Премьера «Дыма» сдвинула фокус экранного неонуара. Туман столицы, разодранный искрами стробоскопов, будто втянул зрителя в гипногенную воронку. Режиссёр Антон Ладьянин создал повествование, собирающее распылённые жанровые осколки — криминальный триллер, социальный памфлет, пост-роковую видеооперу.
Новый виток неонуара
Камера движется по узким коридорам коммунальных домов, придавая каждому плану ощущение катабазиса — мифического погружения под землю. Колористика – смесь угольного града и ртутного блеска – поддерживает драматургию через контраст холодного и горячего света. Ассоциации с классикой Жака Тёрнера или поздним Фуллером вспыхивают и гаснут, уступая место чистому авторскому почерку.
Повествовательная структура строится по принципу «хордаяльной спирали»: каждый эпизод открывает слой предыстории, одновременно продвигая действие вперёд. Метод позаимствован у поздних романов Роб-Грийе, где хронология растворена в субъективном опыте.
Музыкальный нерв повествования
Будучи саунд-продюсером, я особенно пристально вслушивался в партитуру Киры Залесской. Автор интегрировала в оркестровое полотно редкую технику «фрактального семплинга», когда микрозвуки улиц превращены в циклические остинато. Баскларнет вступает в диалог с синтезатором «Бухла», формируя звуковое облако, сродни колышущемуся дыму, дающему сериалу номинальное имя.
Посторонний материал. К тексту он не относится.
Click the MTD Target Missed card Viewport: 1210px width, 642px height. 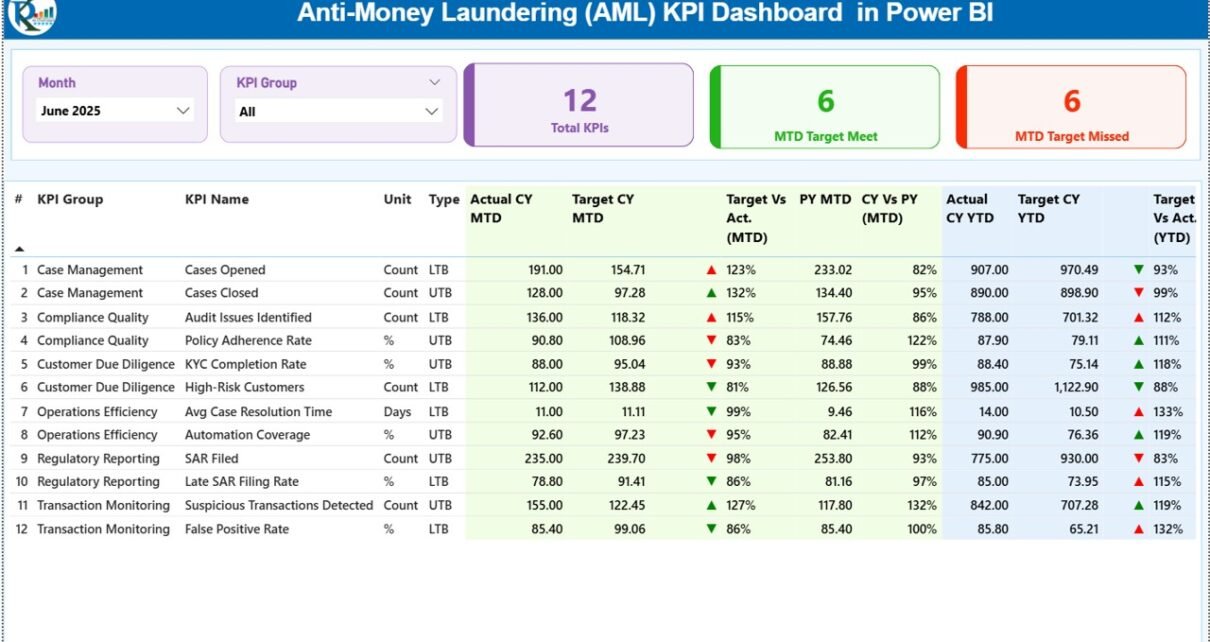click(1071, 106)
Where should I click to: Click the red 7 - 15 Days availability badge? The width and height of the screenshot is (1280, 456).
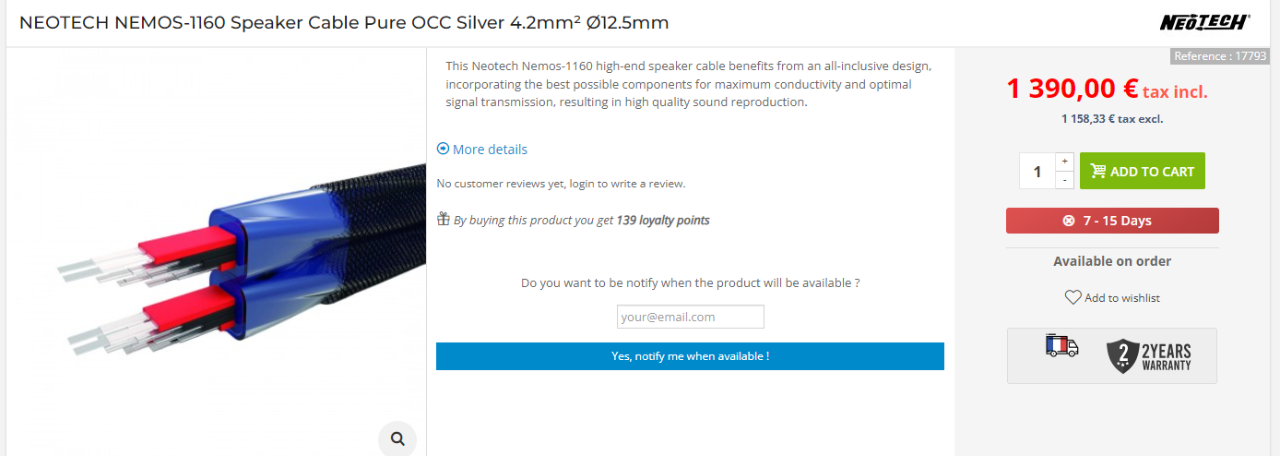[x=1112, y=220]
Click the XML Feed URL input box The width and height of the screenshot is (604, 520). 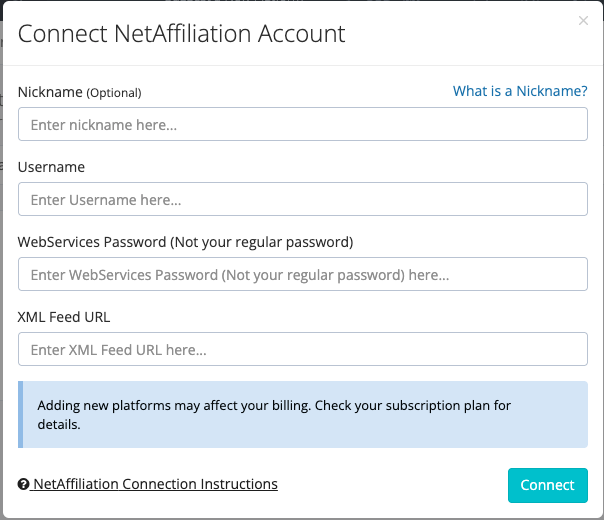[x=302, y=349]
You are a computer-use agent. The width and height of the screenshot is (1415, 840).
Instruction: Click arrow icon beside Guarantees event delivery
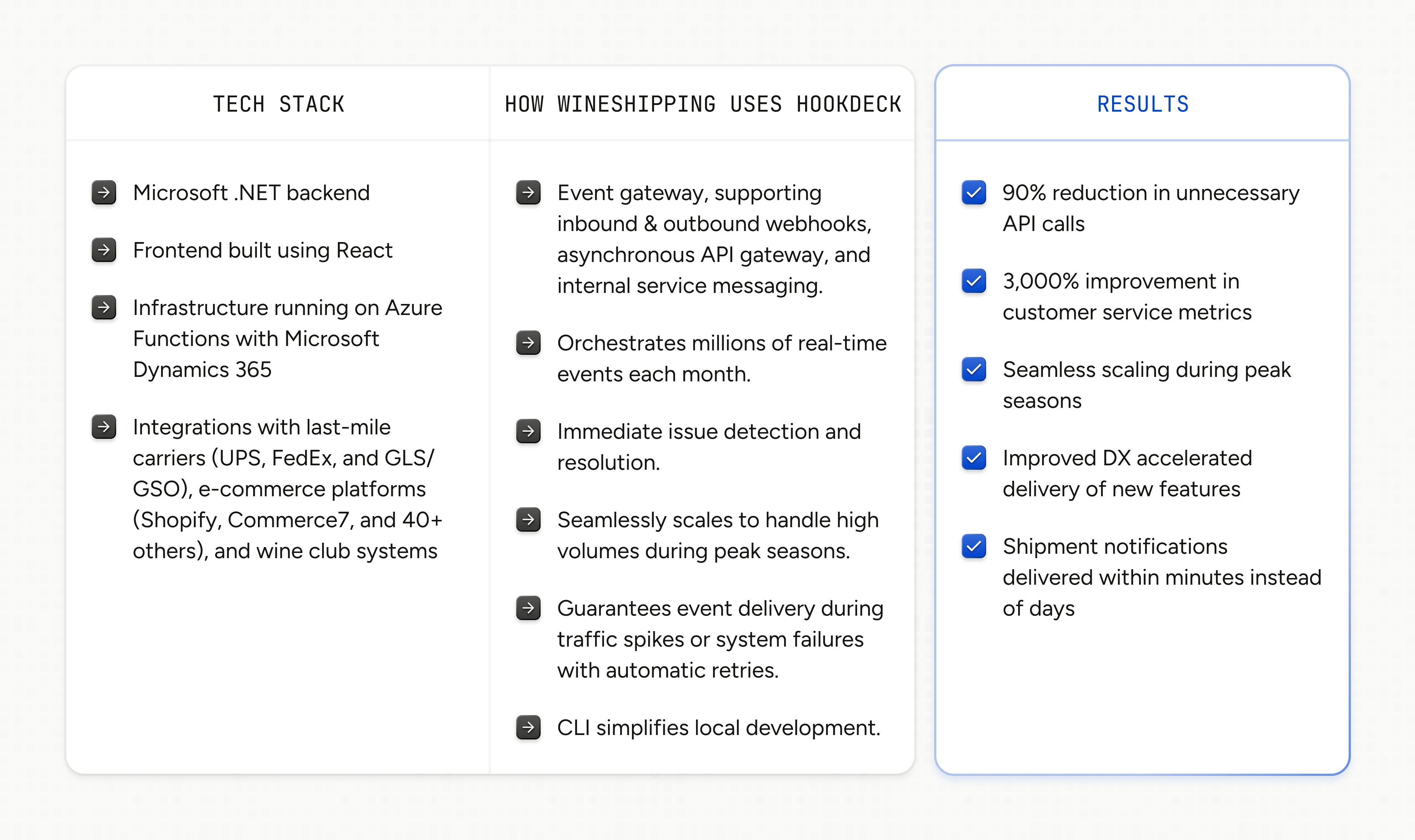click(x=528, y=608)
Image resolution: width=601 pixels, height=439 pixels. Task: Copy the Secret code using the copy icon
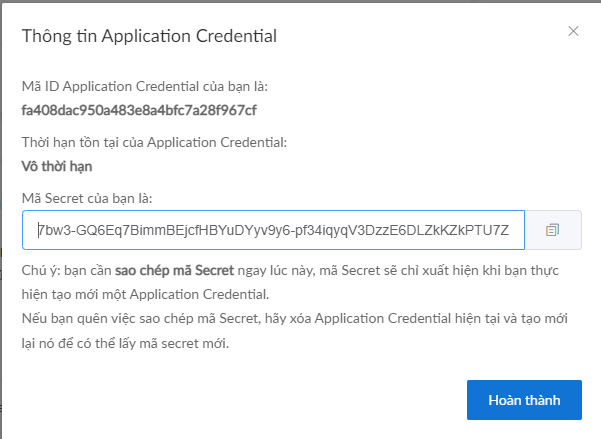552,230
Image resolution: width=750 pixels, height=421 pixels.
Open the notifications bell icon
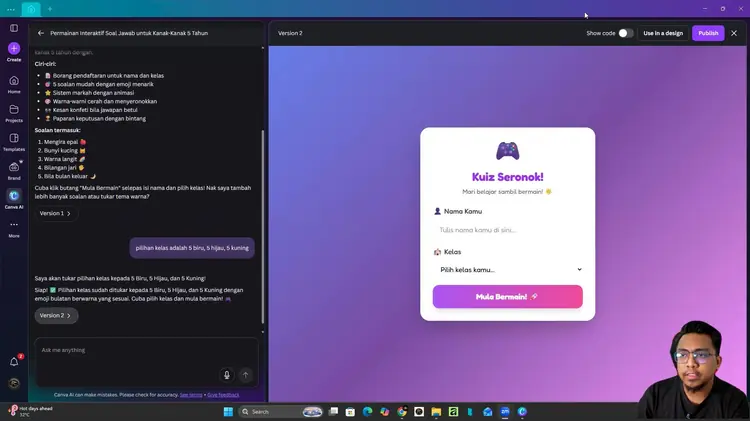(x=14, y=361)
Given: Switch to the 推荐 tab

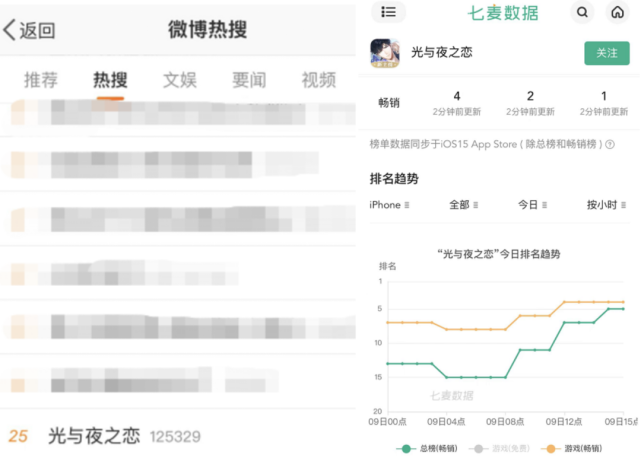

В шестой серии, во время сцены бегства по виадуку, программа минималистичного струнного квинтета сменяется индустриальной трепетацией, вдохновлённой творчеством Кшиштофа Пендерецкого времён «Пассии». Синкопированный ритм подчёркивает психофизический надлом героя, а монохордная перкуссия функционирует как сеизмограф внутреннего конфликта.
Социокультурные отзвуки
Сценарий опирается на городскую мифологию постиндустриального Петербурга. Призрачные доки, халф-лайф граффити, заброшенные электрички — каждый элемент вписан в ткань сюжета без декоративности. Визуальная фактура служит не фоном, а субъектом, вступающим в полемику со словами персонажей.
Главный мотив — токсичное дыхание мегаполиса, где публичная и личная реальность смыкаются, словно стёкла в подоконном влагосборнике. «Дым» стал не просто метафорой окисленного воздуха, а маркером психологического смога, заполняющего лёгкие героев.
Актёрский ансамбль точен. Евгений Трепалов фиксирует движение души через микроскопическую мимику: едва заметная дрожь губ говорит громче финального монолога. Партнёрша, Зара Исхакова, работает с паузой как с дополнительной репликой, словно пользуется мерцающим кодом Морзе.
Отдельного упоминания заслуживает работа художницы по свету Веры Капуро. Она применяет «ракофанию» — метод, при котором источник прячется за полупрозрачной текстилюрой, создавая у актёров ореол, похожий на замочную скважину. Решение формирует ощущение подглядывания и одновременно хрупкого величия.
Комплекс перечисленных элементов формирует единый аудиовизуальный организм, близкий к тембристической поэме. «Дым» заканчивается не катарсисом, а диссонирующим аккордом, оставляющим зрителя в состоянии интерферентной неопределённости. Отказ от морализаторства открывает пространство для личного резонанса.
Сериал демонстрирует, как синтетическая драматургия и звуковой эксперимент способны вывести телеисторию за пределы жанровых инерций. Рассеянный свет проектора растворяется, остаётся послевкусие холодного металла и запах горящей камфоры — именно так пахнет новый русский неонуар.